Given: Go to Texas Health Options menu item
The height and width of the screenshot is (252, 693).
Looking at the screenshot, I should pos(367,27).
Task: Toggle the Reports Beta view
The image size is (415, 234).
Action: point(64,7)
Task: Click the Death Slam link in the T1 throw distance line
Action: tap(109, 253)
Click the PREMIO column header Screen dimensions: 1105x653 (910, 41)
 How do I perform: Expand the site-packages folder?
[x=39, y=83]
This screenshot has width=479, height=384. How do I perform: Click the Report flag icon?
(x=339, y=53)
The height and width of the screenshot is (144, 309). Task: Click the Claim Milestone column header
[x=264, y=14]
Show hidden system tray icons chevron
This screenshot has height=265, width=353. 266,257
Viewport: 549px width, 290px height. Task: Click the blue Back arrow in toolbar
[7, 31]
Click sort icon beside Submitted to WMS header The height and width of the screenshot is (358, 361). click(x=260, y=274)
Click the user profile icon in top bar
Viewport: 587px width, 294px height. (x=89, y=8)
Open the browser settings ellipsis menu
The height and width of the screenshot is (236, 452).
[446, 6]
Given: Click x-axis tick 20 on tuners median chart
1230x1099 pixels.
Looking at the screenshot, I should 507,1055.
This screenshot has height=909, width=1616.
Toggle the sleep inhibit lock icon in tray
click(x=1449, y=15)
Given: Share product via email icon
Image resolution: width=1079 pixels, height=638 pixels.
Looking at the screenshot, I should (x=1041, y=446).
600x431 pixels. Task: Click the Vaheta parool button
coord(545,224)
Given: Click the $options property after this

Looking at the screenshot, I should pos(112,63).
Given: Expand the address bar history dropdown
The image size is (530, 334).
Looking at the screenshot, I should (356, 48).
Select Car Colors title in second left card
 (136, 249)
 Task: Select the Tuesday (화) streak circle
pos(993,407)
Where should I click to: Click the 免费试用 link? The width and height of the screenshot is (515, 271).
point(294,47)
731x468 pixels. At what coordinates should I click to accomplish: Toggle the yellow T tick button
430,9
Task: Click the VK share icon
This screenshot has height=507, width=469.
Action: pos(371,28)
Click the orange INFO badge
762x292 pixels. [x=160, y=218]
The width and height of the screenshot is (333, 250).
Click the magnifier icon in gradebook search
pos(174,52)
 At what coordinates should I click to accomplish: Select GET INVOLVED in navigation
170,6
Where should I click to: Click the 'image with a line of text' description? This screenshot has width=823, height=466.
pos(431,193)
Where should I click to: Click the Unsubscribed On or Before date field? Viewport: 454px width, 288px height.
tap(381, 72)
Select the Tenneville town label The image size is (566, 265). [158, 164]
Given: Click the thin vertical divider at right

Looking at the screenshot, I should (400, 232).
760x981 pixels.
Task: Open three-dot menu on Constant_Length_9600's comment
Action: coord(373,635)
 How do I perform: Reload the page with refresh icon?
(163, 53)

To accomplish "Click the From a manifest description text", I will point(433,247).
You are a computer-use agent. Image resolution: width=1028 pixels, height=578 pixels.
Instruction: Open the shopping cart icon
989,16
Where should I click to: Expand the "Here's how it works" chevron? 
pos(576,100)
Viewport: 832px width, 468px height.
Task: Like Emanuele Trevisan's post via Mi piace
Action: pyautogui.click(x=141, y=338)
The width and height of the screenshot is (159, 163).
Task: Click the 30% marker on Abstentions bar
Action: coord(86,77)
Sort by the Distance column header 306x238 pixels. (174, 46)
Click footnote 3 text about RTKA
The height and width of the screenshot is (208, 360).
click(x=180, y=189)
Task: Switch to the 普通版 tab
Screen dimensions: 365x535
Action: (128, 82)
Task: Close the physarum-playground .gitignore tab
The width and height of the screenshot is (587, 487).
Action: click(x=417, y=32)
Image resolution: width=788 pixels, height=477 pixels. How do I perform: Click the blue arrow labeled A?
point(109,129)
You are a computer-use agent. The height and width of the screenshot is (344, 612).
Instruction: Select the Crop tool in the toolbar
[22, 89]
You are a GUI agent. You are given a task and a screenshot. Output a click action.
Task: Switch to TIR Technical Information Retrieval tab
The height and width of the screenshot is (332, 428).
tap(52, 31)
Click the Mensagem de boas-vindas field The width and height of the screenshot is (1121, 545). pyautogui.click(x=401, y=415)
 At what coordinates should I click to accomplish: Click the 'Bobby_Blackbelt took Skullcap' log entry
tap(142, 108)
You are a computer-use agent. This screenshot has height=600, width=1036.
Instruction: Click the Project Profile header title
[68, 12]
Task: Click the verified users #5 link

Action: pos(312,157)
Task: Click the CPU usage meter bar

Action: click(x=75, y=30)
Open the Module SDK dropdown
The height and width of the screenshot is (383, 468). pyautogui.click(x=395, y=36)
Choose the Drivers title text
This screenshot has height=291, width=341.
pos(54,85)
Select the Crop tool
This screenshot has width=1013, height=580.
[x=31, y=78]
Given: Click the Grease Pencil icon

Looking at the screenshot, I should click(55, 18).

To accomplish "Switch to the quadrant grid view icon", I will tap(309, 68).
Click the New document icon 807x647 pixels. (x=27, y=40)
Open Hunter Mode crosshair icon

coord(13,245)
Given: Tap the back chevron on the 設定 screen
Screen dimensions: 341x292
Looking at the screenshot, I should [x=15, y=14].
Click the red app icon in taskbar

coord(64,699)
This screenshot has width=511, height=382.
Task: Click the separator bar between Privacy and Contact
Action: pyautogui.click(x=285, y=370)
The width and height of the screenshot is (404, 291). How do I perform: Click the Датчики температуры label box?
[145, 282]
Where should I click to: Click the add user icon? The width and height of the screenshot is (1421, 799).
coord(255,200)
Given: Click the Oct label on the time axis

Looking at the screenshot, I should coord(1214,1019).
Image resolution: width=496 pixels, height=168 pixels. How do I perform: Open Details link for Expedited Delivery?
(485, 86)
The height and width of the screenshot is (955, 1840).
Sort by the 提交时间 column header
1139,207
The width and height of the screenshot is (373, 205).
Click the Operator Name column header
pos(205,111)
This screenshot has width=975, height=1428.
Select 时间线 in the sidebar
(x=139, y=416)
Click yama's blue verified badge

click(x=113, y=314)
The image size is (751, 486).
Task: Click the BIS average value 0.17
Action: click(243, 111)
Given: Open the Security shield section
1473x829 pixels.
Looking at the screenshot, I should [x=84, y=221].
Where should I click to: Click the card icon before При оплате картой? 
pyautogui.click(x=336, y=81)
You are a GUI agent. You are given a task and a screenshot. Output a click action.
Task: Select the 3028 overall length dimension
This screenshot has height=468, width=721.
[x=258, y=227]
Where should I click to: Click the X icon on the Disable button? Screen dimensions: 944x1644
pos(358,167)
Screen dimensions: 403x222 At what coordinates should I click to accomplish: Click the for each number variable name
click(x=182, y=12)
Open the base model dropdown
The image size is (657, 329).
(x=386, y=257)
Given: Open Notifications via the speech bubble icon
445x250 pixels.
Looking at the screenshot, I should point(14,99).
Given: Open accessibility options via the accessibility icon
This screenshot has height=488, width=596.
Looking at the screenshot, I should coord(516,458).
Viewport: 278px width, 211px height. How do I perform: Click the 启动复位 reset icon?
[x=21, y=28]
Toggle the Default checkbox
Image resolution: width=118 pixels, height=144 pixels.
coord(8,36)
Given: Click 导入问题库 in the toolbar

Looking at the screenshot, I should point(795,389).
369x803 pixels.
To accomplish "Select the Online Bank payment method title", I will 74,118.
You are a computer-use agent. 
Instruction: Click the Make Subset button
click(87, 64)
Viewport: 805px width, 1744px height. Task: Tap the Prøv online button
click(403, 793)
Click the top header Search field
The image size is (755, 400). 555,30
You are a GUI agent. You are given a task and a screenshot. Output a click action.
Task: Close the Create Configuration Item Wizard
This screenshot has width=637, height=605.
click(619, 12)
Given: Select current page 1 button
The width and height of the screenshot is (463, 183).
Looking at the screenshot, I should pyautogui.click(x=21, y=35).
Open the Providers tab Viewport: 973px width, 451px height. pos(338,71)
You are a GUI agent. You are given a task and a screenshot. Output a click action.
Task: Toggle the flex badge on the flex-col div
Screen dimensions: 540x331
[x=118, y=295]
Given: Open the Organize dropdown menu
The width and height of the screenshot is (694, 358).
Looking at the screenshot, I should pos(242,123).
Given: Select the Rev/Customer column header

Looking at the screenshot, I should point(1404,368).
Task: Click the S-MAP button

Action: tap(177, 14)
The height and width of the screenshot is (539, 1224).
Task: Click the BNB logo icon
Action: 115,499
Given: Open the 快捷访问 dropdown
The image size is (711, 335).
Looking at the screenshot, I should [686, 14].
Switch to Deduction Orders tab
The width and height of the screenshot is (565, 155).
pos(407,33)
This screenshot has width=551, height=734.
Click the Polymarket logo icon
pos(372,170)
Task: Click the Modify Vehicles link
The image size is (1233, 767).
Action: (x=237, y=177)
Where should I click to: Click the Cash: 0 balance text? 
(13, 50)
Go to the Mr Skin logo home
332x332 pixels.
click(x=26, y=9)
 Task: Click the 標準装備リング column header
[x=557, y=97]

* * *

What the task requires -
Every line above that holds the string "Close" should be returned.

Answer box -
Task: Close the physarum-playground .gitignore tab
Task: Close the Create Configuration Item Wizard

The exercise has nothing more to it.